▸ **AIM OF THE EXERCISE**
Below are some records. Quote exactly the lines from the one that contains "The image size is (560, 419)." through the last, both included, and leave out the pictures.

▸ **LISTED ENTRIES**
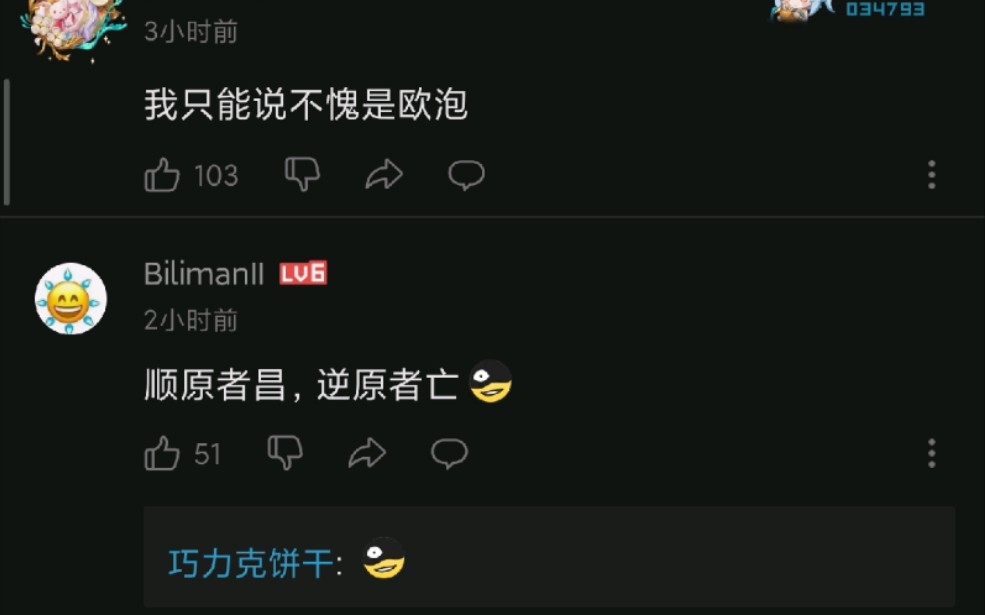Like BilimanII's comment with 51 likes
The image size is (985, 615).
click(162, 453)
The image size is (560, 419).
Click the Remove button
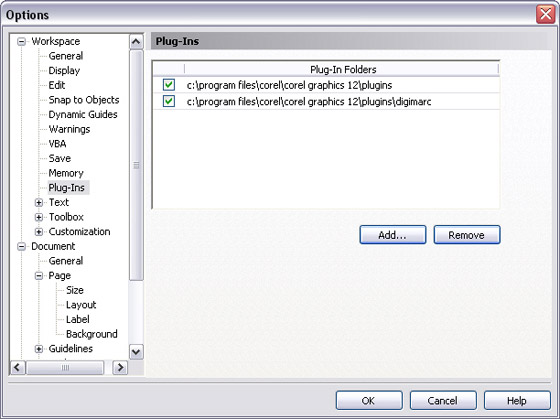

▸ **THE COMPLETED TASK**
The image size is (560, 419).
Click the Remove button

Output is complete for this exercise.